Aktualisiert: Mo, 10.9.2018

Heute habe ich der Liste auf meiner Website ein paar neue Projektionen hinzugefügt. Einige sind Varianten von Entwürfen, die schon zuvor gelistet wurden, andere sind komplett neu.

Unterbrochene Varianten von McBryde / McBryde-Thomas

Die Projektionen von McBryde und McBryde-Thomas habe ich schon eine ganze Weile gelistet – von einigen aber fehlte noch die jeweilige unterbrochene Variante, die ich hiermit nachreiche: McBryde P3, McBryde Q3, McBryde-Thomas Flat-Pole Parabolic und McBryde-Thomas Flat-Pole Sinusoidal.

Update 10.9.2018: Arrggghh! Beim Update der Datenbank habe ich nicht aufgepasst, und daher wurden die vier oben gezeigten Projektion auf der Website nicht aufgelistet. Das ist nun behoben.

Zwei weitere Projektionen von Frank Canters

2002 hat Frank Canters eine Reihe von low-error-Projektionen vorgestellt.[1] Seine Methode bestand darin, Streckenverzerrungen zu optimieren; basierend auf der Theorie, dass sich die Reduktion von Streckenverzerrungen auch vorteilhaft auf Winkel- und Größenverzerrungen auswirkt.
Aus dieser Reihe sind 10 Entwürfe schon seit längerer Zeit auf meiner Website vorhanden, bei allen bis auf einen handelt es sich dabei um vermittelnde Projektionen.

Allerdings hat Canters auch flächentreue Varianten vorgelegt, von denen ich nun zwei hinzugefügt habe. Ihre kompletten Bezeichnung lautet:
Low-error equal-area transformation of the sinusoidal projection with twofold symmetry, equally divided, straight parallels and a correct ratio of the axes
… und der eine Entwurf trägt den Zusatz not including Antarctica in the optimisation und der andere (wie Du vielleicht schon vermutest) including Antarctica in the optimisation.

Übersetzung: Flächentreue low-error Transformation der Sinusoidal-Projektion mit doppelter Symmetrie, gleichabständig geteilten geraden Breitenkreisen und einen korrekten Verhältnis der Achsen;
mit und ohne Berücksichtung von Antarktika in der Optimierung.
low-error heißt »mit geringer Fehlerquote«, m.W. wird aber auch in der deutschen Kartographie der englische Begriff benutzt.

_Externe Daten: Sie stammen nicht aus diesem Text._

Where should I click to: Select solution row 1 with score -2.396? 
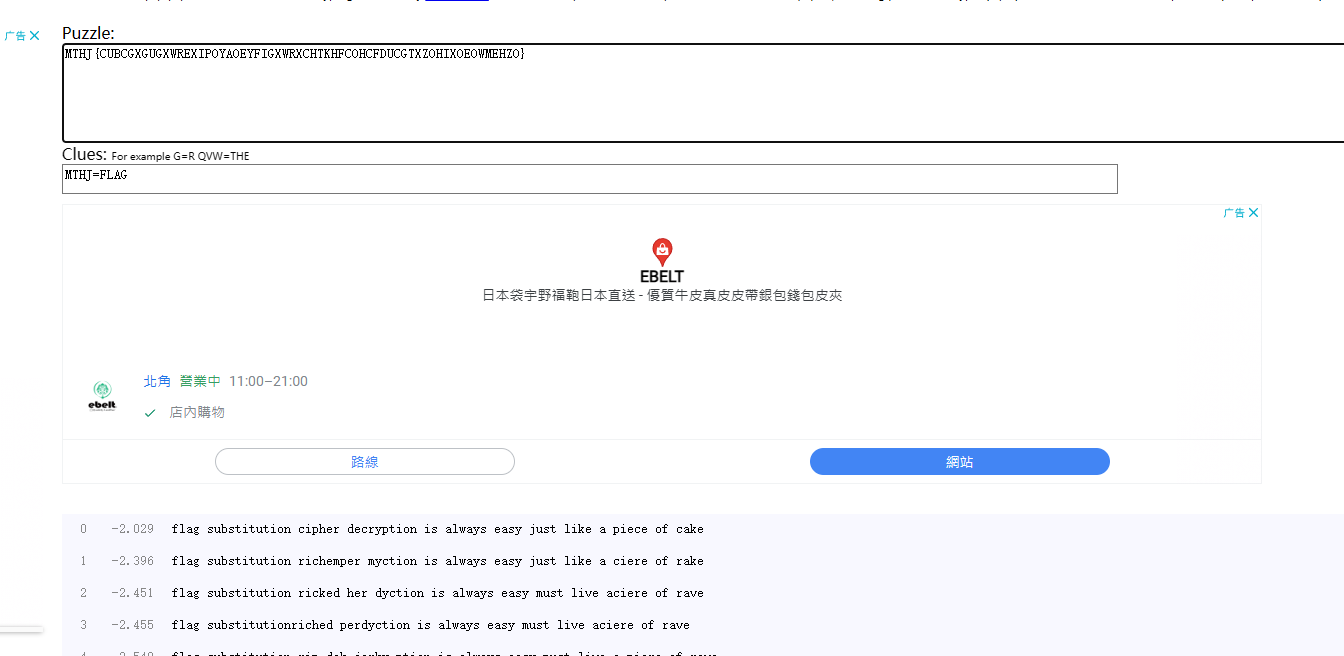pyautogui.click(x=437, y=561)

Aus naheliegenden Gründen bevorzuge ich die Notation, die Dr. Böhm vorgeschlagen hat, und nenne sie Canters W33 und Canters W34.

Als Abkömmlinge der der Sinusoidal-Projektion handelt es sich bei beiden um Projektionen mit punktförmigen Pol (d.h. die Meridiane laufen an den Polen zusammen), allerdings sehen beide (besonders W33) eher so aus, als hätten sie eine Pol-Linie – eine Folge der von Canters eingesetzten Optimierung. In dieser Hinsicht merkte er an: »This can be interpreted as the ultimate justification for the introduction of a pole line« (»Dies kann als ultimative Begründung für die Einführung einer Pollinie interpretiert werden«), vergaß aber auch nicht, darauf hinzuweisen, dass der W33 auch die Nachteile der flächentreuen pseudozylindrischen Projektionen mit Pollinie zeigt, nämlich die Streckung der äquatornahen Gebiete in Nord-Süd-Richtung bei gleichzeitiger Ost-West-Streckung der hohen Breitengrade.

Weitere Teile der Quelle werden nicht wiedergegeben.